[Collected data entries]

== Segment start ==

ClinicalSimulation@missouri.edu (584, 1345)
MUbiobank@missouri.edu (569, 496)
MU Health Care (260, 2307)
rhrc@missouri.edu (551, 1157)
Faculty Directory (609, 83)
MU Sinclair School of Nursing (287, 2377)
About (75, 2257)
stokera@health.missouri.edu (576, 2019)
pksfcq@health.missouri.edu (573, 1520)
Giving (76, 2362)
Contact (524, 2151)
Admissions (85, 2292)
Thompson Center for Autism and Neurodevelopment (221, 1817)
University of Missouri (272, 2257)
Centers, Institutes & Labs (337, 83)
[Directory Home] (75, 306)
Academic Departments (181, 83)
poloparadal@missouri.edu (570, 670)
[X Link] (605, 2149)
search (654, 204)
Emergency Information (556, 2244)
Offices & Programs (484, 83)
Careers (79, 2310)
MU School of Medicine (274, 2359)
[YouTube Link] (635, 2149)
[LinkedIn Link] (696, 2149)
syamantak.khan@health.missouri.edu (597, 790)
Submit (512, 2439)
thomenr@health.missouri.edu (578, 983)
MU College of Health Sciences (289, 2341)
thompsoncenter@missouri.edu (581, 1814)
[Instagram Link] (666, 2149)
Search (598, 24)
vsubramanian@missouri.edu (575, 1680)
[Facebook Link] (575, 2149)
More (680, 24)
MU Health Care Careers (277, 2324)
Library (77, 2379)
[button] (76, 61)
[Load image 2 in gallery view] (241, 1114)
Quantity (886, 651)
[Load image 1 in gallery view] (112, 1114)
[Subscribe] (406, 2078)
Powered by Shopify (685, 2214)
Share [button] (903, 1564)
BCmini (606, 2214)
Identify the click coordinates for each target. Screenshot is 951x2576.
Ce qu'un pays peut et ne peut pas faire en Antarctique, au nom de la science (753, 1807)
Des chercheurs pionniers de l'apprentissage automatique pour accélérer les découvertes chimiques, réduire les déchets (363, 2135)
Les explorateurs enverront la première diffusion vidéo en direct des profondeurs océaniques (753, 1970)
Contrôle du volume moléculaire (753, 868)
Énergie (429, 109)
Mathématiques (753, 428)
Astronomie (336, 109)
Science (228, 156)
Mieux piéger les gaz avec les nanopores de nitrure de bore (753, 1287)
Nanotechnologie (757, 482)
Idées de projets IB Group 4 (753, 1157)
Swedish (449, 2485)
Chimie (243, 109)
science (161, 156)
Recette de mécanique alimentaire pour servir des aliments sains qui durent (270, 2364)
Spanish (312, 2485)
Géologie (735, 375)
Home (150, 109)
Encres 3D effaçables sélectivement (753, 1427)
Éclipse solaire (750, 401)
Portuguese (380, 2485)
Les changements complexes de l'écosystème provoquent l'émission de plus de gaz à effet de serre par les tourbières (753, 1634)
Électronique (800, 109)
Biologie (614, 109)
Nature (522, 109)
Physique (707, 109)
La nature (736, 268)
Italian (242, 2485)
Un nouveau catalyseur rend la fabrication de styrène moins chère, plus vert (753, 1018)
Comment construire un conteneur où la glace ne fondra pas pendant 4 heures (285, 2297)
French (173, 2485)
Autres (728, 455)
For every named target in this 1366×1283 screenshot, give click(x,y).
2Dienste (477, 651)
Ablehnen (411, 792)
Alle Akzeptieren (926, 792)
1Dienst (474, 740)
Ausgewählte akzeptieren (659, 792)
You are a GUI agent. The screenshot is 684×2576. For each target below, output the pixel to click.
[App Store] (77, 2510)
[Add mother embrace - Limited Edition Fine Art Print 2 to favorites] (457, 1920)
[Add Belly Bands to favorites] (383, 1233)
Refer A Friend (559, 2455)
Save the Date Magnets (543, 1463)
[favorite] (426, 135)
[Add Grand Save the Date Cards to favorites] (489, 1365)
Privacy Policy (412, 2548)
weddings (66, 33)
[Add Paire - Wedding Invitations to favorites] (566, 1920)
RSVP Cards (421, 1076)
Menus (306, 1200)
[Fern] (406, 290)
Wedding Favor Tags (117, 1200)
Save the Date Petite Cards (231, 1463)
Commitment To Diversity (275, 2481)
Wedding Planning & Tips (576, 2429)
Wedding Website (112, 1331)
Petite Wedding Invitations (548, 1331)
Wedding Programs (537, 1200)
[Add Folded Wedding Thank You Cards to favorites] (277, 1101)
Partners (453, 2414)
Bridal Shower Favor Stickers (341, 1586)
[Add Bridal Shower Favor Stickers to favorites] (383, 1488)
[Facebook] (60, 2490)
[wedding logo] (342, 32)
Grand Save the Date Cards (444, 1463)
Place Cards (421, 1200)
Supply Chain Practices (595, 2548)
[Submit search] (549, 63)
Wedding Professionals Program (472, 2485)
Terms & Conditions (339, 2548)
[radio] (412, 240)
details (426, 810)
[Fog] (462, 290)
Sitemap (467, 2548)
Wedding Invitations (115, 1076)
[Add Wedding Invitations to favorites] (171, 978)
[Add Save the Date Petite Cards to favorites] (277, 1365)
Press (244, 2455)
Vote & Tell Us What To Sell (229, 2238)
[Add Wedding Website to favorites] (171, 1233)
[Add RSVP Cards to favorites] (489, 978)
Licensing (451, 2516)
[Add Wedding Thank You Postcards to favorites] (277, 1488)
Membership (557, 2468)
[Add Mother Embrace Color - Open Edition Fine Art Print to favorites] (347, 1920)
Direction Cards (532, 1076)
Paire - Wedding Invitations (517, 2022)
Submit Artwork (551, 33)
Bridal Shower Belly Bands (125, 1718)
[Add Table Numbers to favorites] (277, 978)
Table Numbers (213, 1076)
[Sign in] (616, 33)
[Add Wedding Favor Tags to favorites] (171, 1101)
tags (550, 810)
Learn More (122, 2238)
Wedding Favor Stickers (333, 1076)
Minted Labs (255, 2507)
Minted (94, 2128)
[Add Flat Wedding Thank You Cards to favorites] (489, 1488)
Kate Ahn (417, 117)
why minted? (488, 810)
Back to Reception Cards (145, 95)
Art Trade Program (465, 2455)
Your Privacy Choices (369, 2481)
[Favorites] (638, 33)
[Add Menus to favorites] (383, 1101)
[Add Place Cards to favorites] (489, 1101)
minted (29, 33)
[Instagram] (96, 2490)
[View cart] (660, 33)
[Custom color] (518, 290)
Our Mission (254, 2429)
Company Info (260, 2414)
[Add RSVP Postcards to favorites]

== Segment end ==

* _Exercise brief_
Looking at the records above, return exactly the lines from the line with "Mathématiques (753, 428)" to the line with "science (161, 156)", both ends included.

* _Solution to this exercise_
Mathématiques (753, 428)
Astronomie (336, 109)
Science (228, 156)
Mieux piéger les gaz avec les nanopores de nitrure de bore (753, 1287)
Nanotechnologie (757, 482)
Idées de projets IB Group 4 (753, 1157)
Swedish (449, 2485)
Chimie (243, 109)
science (161, 156)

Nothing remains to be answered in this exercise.